## BRIEF
Only lines holding the word "each" should be copied from the material.

## MATERIAL PROVIDED

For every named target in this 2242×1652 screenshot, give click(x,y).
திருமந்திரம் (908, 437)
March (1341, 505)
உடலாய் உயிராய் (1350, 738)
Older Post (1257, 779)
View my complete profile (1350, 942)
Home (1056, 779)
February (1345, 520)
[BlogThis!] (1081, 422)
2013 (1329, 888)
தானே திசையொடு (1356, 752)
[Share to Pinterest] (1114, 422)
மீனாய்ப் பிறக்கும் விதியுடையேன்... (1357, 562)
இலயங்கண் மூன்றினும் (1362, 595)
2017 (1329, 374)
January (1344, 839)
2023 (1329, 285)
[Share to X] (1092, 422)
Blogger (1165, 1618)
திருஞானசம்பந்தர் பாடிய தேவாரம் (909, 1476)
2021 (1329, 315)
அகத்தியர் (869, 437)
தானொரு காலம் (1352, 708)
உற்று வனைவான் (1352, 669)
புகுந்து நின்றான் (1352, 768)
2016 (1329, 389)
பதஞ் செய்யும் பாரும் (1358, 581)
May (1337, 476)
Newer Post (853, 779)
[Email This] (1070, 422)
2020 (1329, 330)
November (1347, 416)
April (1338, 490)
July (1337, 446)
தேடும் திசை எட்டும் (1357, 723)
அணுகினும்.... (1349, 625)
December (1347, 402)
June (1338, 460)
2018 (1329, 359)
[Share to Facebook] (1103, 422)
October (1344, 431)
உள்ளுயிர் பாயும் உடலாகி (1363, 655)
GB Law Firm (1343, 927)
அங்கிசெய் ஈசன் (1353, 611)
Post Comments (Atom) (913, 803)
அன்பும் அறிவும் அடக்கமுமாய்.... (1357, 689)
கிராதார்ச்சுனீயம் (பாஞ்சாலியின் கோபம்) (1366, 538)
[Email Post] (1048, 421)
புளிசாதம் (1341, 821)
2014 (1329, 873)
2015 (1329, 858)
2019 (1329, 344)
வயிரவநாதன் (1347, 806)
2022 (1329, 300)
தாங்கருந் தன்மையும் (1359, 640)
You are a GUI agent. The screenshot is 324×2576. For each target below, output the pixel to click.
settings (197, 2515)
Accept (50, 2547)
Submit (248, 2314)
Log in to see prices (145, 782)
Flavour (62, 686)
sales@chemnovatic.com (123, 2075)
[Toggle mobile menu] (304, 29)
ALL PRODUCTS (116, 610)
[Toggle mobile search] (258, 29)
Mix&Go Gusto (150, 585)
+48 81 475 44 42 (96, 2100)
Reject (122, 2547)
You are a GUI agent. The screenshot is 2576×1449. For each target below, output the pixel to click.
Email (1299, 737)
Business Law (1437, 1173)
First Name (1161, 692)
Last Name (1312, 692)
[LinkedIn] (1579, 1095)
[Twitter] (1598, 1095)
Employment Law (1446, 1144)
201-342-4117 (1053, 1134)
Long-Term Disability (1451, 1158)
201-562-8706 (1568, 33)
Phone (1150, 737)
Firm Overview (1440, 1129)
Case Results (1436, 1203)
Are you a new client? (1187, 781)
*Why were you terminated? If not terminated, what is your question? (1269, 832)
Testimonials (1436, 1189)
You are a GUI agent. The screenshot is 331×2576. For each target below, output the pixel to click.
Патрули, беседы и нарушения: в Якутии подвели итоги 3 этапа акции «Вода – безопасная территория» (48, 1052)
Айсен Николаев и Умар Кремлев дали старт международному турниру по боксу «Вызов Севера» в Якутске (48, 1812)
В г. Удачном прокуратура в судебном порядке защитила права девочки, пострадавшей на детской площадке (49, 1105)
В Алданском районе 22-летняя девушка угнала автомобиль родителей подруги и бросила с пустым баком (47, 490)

## RESULT OF THIS TASK
You are a GUI agent. The screenshot is 324×2576. For each target below, output the pixel to click.
You are a GUI agent. The screenshot is 2576×1449. For each target below, output the pixel to click.
You are a GUI agent. The screenshot is 331×2576. For each target below, output the pixel to click.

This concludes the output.